Segment Open

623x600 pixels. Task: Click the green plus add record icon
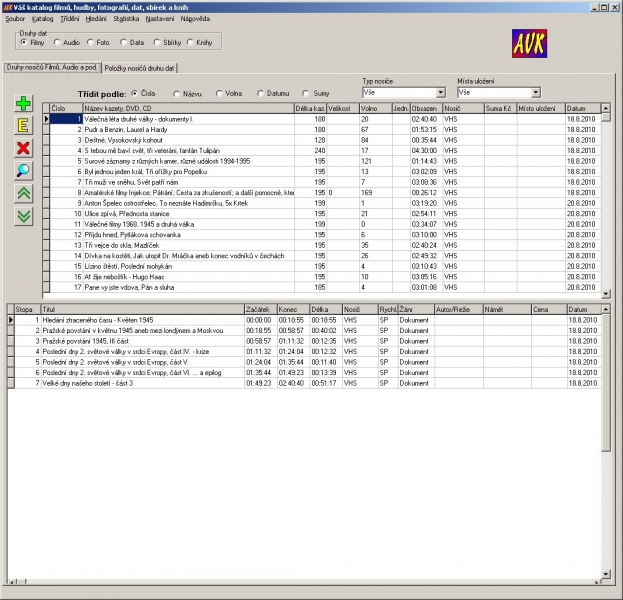[x=24, y=103]
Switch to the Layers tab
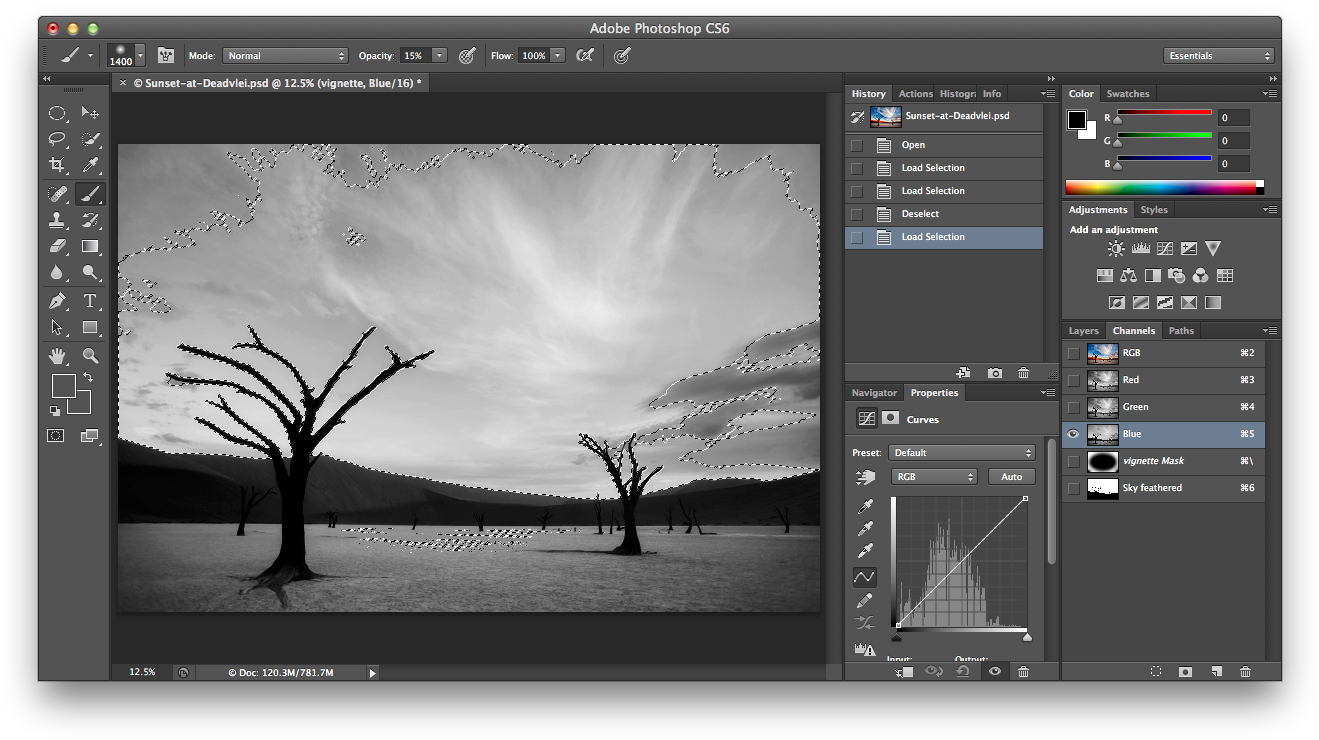1319x740 pixels. click(1083, 331)
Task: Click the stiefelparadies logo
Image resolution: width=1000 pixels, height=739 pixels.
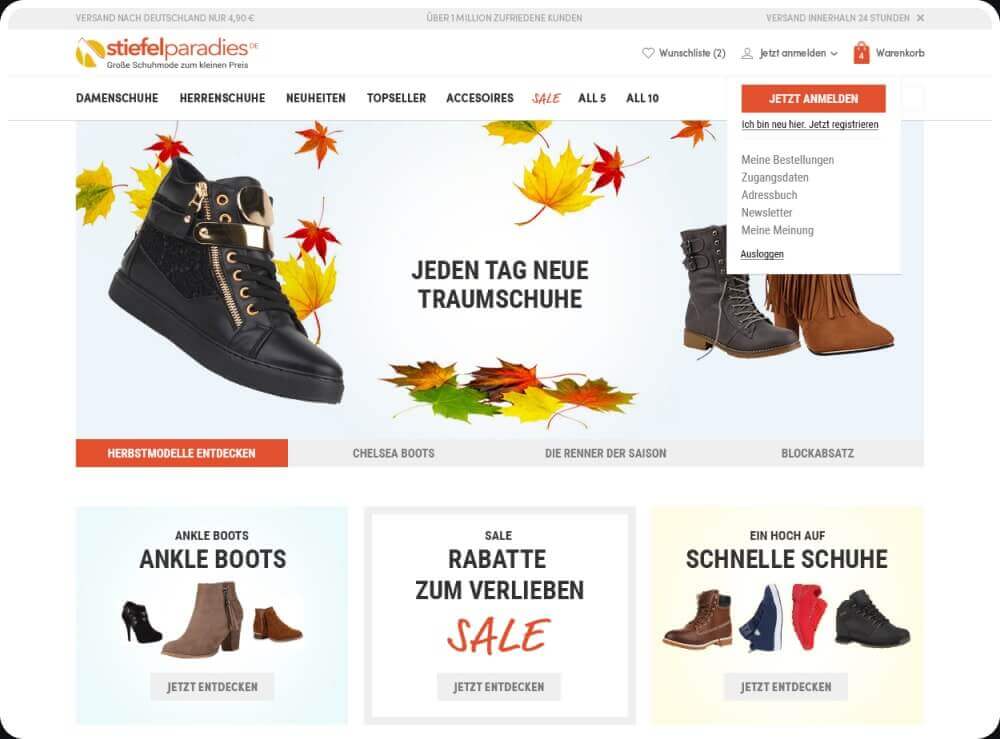Action: [x=167, y=52]
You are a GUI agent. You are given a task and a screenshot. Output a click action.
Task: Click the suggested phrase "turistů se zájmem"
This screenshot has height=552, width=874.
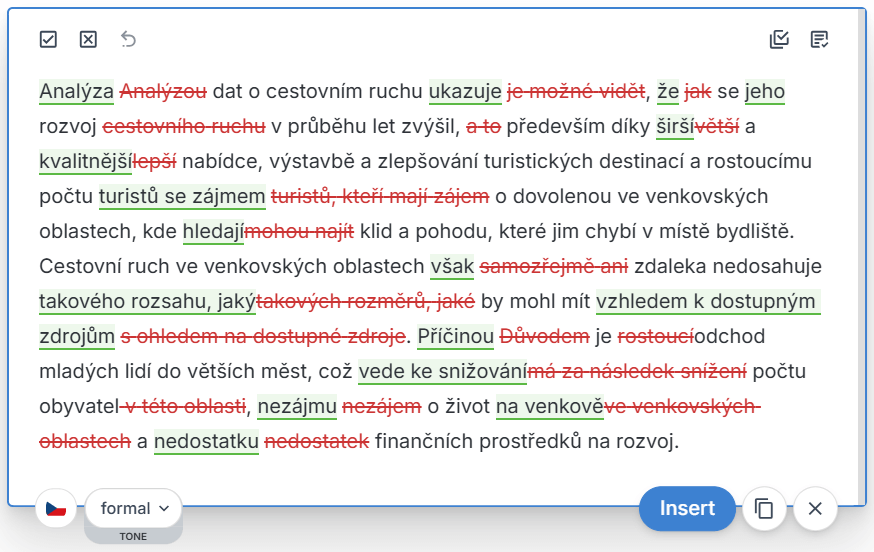click(x=182, y=196)
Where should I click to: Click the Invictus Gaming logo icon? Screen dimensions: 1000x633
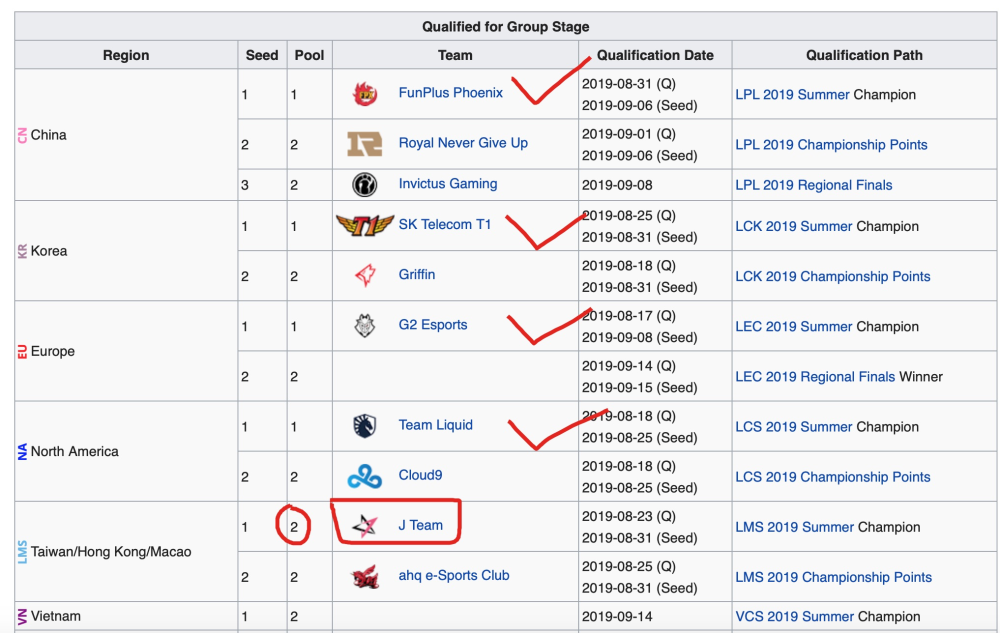[x=365, y=184]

Segment Closed

▸ Work item
Copy out every line above without change, dropping the pictures.

▸ Task solution
623x600 pixels. Task: Click the green plus add record icon
[x=24, y=103]
Switch to the Layers tab
1319x740 pixels. click(1083, 331)
Task: Click the stiefelparadies logo
Image resolution: width=1000 pixels, height=739 pixels.
Action: [x=167, y=52]
You are a GUI agent. You are given a task and a screenshot. Output a click action.
Task: Click the suggested phrase "turistů se zájmem"
This screenshot has height=552, width=874.
click(x=182, y=196)
Where should I click to: Click the Invictus Gaming logo icon? Screen dimensions: 1000x633
[x=365, y=184]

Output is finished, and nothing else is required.